BEGIN
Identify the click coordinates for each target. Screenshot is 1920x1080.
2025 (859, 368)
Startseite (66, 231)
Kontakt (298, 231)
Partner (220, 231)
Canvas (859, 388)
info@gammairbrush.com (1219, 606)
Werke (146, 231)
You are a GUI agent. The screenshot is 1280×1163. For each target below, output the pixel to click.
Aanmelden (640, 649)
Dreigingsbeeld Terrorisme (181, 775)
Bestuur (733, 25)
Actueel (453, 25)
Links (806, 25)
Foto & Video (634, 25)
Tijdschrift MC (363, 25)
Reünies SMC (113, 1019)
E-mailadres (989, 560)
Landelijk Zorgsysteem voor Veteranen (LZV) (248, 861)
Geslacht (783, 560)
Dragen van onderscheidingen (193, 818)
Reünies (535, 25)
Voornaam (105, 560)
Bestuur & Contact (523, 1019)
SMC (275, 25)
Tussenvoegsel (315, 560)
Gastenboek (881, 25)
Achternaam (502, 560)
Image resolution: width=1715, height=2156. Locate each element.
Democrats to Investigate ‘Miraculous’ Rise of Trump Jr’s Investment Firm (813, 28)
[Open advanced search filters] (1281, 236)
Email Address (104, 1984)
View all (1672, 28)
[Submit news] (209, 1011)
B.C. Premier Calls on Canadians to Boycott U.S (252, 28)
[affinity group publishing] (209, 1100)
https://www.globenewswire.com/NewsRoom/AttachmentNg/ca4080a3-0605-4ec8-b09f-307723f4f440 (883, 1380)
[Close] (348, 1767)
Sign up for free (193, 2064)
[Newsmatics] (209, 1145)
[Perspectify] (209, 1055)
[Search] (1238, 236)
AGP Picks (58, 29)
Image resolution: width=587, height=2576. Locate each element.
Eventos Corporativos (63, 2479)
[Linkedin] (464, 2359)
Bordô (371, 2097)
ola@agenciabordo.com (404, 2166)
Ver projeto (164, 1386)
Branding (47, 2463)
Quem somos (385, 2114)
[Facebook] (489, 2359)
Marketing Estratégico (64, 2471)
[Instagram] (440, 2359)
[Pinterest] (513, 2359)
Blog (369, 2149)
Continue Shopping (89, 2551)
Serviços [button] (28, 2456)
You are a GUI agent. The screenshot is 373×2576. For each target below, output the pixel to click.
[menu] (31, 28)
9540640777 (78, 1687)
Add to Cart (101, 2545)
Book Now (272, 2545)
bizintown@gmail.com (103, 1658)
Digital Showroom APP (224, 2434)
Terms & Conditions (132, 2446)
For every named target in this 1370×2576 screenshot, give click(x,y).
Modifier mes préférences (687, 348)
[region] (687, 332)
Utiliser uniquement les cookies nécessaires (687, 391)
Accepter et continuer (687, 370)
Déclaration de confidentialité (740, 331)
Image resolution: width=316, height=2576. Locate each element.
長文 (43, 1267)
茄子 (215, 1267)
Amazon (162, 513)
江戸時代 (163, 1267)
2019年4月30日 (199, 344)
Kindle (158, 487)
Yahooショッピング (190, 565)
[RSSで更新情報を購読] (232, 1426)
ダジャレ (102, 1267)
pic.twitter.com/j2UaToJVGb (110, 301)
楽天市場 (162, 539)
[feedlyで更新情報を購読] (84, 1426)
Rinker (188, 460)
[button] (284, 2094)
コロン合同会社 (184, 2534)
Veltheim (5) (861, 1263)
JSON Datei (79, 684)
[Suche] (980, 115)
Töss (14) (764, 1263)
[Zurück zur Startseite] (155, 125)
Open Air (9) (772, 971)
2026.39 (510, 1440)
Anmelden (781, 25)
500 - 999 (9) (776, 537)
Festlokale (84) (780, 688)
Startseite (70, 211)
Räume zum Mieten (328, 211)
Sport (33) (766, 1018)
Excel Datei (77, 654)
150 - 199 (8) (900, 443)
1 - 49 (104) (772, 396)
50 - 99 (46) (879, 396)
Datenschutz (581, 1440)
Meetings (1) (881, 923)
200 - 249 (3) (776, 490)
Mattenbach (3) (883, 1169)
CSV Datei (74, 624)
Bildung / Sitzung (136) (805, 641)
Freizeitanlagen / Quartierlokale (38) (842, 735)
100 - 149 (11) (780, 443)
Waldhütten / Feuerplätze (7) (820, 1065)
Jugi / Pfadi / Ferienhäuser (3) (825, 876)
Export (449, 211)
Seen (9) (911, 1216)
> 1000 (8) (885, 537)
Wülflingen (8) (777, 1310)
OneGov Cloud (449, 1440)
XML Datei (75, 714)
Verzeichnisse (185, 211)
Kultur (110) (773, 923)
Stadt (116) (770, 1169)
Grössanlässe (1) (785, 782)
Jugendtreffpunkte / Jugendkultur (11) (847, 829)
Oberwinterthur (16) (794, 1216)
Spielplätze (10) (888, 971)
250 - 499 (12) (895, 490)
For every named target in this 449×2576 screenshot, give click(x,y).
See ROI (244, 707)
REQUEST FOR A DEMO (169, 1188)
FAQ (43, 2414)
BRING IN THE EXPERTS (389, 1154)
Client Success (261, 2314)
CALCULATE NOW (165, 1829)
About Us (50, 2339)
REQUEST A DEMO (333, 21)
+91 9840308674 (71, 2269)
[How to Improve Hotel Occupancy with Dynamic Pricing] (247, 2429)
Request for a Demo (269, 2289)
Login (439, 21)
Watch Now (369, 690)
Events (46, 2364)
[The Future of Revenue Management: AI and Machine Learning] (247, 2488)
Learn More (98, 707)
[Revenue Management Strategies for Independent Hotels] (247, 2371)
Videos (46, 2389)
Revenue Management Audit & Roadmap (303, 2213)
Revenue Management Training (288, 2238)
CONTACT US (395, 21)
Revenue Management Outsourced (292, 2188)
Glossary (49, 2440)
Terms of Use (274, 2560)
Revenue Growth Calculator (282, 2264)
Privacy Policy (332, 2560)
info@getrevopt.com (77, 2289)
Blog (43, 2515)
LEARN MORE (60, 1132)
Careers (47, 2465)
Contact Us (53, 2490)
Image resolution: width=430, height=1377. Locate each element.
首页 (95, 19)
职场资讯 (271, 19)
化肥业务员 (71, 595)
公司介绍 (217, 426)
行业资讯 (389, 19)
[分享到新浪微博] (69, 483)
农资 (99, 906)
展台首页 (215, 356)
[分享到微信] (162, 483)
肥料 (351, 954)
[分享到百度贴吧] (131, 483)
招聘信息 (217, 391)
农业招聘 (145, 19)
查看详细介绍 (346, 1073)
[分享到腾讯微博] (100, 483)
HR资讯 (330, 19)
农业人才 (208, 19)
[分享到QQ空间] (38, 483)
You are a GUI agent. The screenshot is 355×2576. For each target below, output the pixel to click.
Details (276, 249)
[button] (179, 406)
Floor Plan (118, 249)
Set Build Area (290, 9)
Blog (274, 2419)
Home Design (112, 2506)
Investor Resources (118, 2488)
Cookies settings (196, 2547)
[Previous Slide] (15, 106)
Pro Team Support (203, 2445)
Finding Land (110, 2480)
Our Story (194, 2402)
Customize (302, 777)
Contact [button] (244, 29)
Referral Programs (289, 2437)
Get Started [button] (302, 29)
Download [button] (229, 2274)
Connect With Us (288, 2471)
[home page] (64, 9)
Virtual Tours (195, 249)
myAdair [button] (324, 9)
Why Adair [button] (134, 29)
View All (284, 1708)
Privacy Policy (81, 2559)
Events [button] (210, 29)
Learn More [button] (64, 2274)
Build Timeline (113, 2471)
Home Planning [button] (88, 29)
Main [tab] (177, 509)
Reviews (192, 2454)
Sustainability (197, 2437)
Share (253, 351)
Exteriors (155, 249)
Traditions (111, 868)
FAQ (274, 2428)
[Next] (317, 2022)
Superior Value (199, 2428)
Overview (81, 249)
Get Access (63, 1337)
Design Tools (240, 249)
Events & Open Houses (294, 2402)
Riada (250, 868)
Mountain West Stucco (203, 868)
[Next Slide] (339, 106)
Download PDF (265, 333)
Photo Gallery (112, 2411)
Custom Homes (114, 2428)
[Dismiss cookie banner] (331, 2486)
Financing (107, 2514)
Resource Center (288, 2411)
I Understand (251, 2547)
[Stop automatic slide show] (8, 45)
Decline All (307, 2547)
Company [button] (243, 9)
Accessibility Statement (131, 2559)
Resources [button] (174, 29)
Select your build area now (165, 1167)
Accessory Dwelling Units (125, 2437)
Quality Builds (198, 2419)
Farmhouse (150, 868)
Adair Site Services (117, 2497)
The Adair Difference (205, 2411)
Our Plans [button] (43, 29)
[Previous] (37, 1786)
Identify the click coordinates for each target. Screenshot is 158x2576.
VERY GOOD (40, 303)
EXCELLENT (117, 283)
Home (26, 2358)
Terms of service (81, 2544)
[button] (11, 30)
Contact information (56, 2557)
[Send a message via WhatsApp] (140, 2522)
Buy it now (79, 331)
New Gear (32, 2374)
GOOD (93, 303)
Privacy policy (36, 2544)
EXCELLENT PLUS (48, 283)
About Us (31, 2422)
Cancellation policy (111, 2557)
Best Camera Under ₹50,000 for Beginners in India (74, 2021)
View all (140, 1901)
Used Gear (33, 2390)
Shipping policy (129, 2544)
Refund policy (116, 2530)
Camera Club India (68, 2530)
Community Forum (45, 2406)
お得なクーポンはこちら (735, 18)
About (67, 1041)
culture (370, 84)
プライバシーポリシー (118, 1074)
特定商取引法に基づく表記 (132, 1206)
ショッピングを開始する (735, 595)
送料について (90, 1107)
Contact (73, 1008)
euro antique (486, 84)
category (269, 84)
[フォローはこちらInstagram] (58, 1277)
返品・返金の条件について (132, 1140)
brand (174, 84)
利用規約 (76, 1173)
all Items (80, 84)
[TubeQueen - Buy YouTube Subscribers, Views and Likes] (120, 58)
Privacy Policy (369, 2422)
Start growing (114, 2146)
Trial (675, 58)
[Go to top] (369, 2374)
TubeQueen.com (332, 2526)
END
Exercise prompt: Above are the entries. Copy exactly the part that opens with the line containing "[Newsmatics] (209, 1145)" and closes with the line containing "500 - 999 (9) (776, 537)", and no more.

Task result:
[Newsmatics] (209, 1145)
[Perspectify] (209, 1055)
[Search] (1238, 236)
AGP Picks (58, 29)
Image resolution: width=587, height=2576. Locate each element.
Eventos Corporativos (63, 2479)
[Linkedin] (464, 2359)
Bordô (371, 2097)
ola@agenciabordo.com (404, 2166)
Ver projeto (164, 1386)
Branding (47, 2463)
Quem somos (385, 2114)
[Facebook] (489, 2359)
Marketing Estratégico (64, 2471)
[Instagram] (440, 2359)
[Pinterest] (513, 2359)
Blog (369, 2149)
Continue Shopping (89, 2551)
Serviços [button] (28, 2456)
You are a GUI agent. The screenshot is 373×2576. For each target below, output the pixel to click.
[menu] (31, 28)
9540640777 (78, 1687)
Add to Cart (101, 2545)
Book Now (272, 2545)
bizintown@gmail.com (103, 1658)
Digital Showroom APP (224, 2434)
Terms & Conditions (132, 2446)
For every named target in this 1370×2576 screenshot, give click(x,y).
Modifier mes préférences (687, 348)
[region] (687, 332)
Utiliser uniquement les cookies nécessaires (687, 391)
Accepter et continuer (687, 370)
Déclaration de confidentialité (740, 331)
Image resolution: width=316, height=2576. Locate each element.
長文 (43, 1267)
茄子 (215, 1267)
Amazon (162, 513)
江戸時代 (163, 1267)
2019年4月30日 (199, 344)
Kindle (158, 487)
Yahooショッピング (190, 565)
[RSSで更新情報を購読] (232, 1426)
ダジャレ (102, 1267)
pic.twitter.com/j2UaToJVGb (110, 301)
楽天市場 (162, 539)
[feedlyで更新情報を購読] (84, 1426)
Rinker (188, 460)
[button] (284, 2094)
コロン合同会社 (184, 2534)
Veltheim (5) (861, 1263)
JSON Datei (79, 684)
[Suche] (980, 115)
Töss (14) (764, 1263)
[Zurück zur Startseite] (155, 125)
Open Air (9) (772, 971)
2026.39 (510, 1440)
Anmelden (781, 25)
500 - 999 (9) (776, 537)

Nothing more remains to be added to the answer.